I'm not looking forward to this week. Actually, I have a feeling it's going to be an all time shit-fest.
- Wednesday: Followup u/s with Dr. D. As I see it, there are three possible outcomes: 1) No heartbeat and grieving escalates 2) Slowed heartbeat and prolonged waiting for the inevitable end or 3) Continued "normal" heartbeat and more agonizing over the 'what if's' and, of course, more waiting. Yeah, no good options in there.
- Thursday AM: Appointment with the fetal development specialist (if we get that far). For some reason the idea of seeing this doctor scares me to death. I also hate going to new doctors- the fear of the unknown is daunting. What if their super-powered u/s machine shows me something I don't want to see? Though unlikely, this thought plagues me.
- Thursday PM: Remember my friends that found out they were pregnant exactly as I lost my last pregnancy? (No? You can read about it HERE). They are flying across the country to stay with me for 4 days (the trip was planned 6 months ago). Since my last miscarriage our friendship has struggled quite a bit. There has been a distance that has never been there before and I don't know if it is my fault or theirs or a combination of the two. I'm just dreading the thought of seeing my friend's partner's swollen belly for days on end. In my home. I have weird fears about their visit too. Like, I'm worried that if she voices one little pregnancy complaint, I will be down her throat. Or, that she will unconsciously cradle her swollen belly with her hands. I don't even want to hug her at the airport because I don't want to touch it. It sounds crazy, but this is where I am at. If hotels in our area weren't $300/night, I might have asked them to stay elsewhere. But they are, and so I can't. I'm not going to be able to handle this gracefully. Truthfully, I don't want them here. It's the worst timing imaginable. But I'm stuck and have to get through it somehow.
I fired my therapist, Zsa Zsa. My appointment last Monday was the final straw:
- I was talking to Zsa-Zsa about how hard it has been for me to relate to the rest of the world. I used an example of a friend of mine who texted me a few days prior. She was venting about her horrible day. It turns out her three-year old twins were going through a "phase" and she was beyond frustrated and angry. I found it impossible to text back any kind of support because, the reality of it is, I would cut off both my arms to have her problems. When I finished, Zsa-Zsa turned and angrily scolded me: "Tutti, you have NO idea how hard it is to raise children. You have NO idea." I sat there shocked. I couldn't even manage a reply. And though it's not right of me to play the Pain-Olympics, it also wasn't right for her to reprimand me for voicing my struggles in therapy. I shut down for the rest of the session.
- I realized that though Zsa-Zsa has been a sympathetic ear for the last eight months, she hasn't helped me.
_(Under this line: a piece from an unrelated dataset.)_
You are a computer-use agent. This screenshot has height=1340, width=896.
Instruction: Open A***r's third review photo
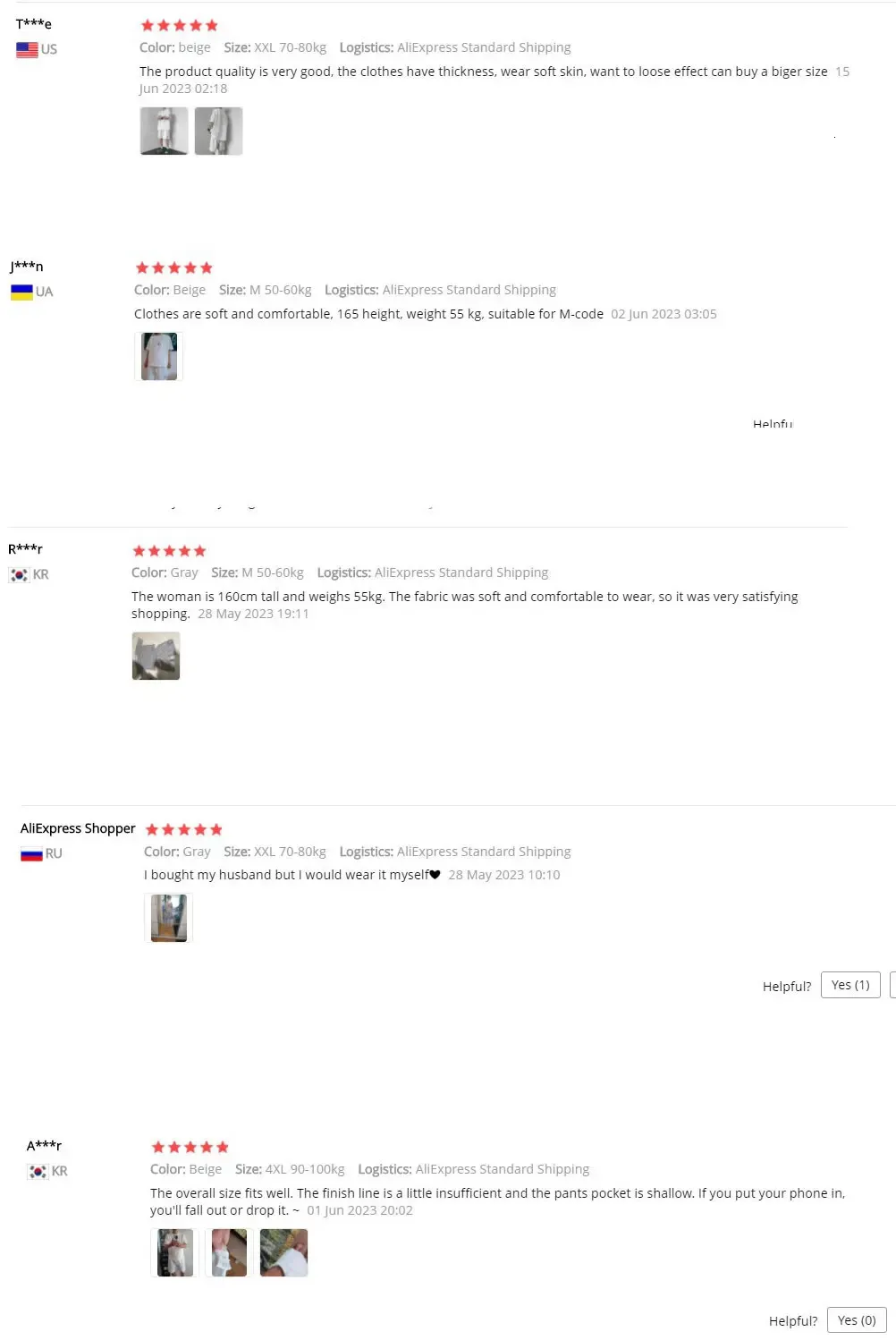tap(283, 1252)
I have asked her a number of times for ways to cope and strategies to deal with all this grief and pain. But there has been nothing except the advice that 'time will heal'. Gee, thanks.
- At the end of the appointment Zsa-Zsa said, "I know you said nothing is really helping you right now, so would you like to cancel your appointment for next week?" Way to support a girl in crisis. Talk about feeling abandoned. So I cancelled my appointment next week. And all future appointments.
Now I have to find a new therapist.
I realize what a horrible place this blog has been. Looking back, there are few (if any) upbeat posts over the last several months. This place has been consumed with sadness, fear, pain, grief, anger, and sadness (deserves to be mentioned twice). And truth be told, it is not chronically this bad in real life, this is just where I feel safe voicing these feelings. So it becomes a dumping ground. However, I hope that at some point there will be light and happiness too. Maybe even some hope (don't want to get too far ahead of myself though). I just want to thank each of you for sticking with me. I know it's not easy to read and I know how difficult it is to find the right words to say sometimes. But with each comment that is left, I feel the support and love. And it helps so, so much. I gather so much strength from you all, strength that is so badly needed right now.